Study text.
Content starts

San Sebastiano al Palatino is a church on the northeastern corner of the Palatine Hill in Rome. It is dedicated to Saint Sebastian, a late-third-century Christian martyr under the reign of Diocletian. According to legend, the church was built on the site of the saint's "first" martyrdom with arrows, which was unsuccessful.

== History and excavation ==
The medieval church is accessed from the Via Bonaventura, from the Forum. It sits on a rectangular terrace, 110 by 150 metres, whose brick substructure dates back to the reign of the final Flavian Emperor, Domitian. Excavations carried out at the beginning of the twentieth century revealed the concrete foundation of a peripteral temple, 60 metres long and 40 metres wide. It may be the remains of the unidentifiable Temple of Divus Augustus, which was dedicated in the first century CE and rebuilt by Domitian after it was destroyed in a fire. It may also be the temple built by the emperor Elagabalus in the third century.

Content ends

Data under study.
Content starts

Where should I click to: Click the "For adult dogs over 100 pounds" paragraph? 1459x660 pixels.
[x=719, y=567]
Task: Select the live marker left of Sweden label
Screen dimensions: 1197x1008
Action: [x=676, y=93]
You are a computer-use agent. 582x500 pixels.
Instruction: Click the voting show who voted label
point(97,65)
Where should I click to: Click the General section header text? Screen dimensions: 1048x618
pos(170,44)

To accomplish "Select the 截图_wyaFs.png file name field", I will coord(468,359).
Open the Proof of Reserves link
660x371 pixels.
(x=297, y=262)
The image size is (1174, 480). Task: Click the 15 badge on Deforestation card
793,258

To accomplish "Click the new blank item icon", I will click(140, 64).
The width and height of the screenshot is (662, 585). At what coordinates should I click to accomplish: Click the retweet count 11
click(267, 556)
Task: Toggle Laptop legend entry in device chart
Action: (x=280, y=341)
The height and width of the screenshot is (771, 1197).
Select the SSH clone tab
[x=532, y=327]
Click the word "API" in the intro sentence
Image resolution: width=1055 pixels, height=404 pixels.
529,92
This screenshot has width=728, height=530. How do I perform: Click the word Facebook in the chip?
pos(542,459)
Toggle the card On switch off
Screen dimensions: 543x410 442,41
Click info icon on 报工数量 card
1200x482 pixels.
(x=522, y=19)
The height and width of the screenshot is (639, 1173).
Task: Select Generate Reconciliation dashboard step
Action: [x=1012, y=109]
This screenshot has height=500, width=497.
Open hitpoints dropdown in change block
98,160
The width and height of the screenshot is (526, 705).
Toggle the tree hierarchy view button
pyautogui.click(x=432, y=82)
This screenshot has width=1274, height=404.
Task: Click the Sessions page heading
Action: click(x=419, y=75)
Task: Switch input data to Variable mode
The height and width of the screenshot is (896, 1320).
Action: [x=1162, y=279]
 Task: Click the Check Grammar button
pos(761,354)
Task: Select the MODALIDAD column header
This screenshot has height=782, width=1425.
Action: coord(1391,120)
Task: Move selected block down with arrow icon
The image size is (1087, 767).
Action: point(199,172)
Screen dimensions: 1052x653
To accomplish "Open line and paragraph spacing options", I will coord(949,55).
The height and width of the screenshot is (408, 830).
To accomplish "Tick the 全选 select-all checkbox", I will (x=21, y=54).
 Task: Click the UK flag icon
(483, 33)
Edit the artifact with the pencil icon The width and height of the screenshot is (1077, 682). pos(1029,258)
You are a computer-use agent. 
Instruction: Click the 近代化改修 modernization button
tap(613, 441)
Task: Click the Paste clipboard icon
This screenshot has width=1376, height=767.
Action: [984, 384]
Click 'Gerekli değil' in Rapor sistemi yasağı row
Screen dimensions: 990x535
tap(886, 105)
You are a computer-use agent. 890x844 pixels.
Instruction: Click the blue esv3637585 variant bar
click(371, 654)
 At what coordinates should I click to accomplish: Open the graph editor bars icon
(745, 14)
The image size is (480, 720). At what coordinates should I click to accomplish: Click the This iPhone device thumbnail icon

Content ends

Requirement.
Please transcribe the San Sebastiano text word for word, beginning at the words "San Sebastiano al" and stopping after "which was unsuccessful.". The records aren't needed for any of this.

Result of this exercise.
San Sebastiano al Palatino is a church on the northeastern corner of the Palatine Hill in Rome. It is dedicated to Saint Sebastian, a late-third-century Christian martyr under the reign of Diocletian. According to legend, the church was built on the site of the saint's "first" martyrdom with arrows, which was unsuccessful.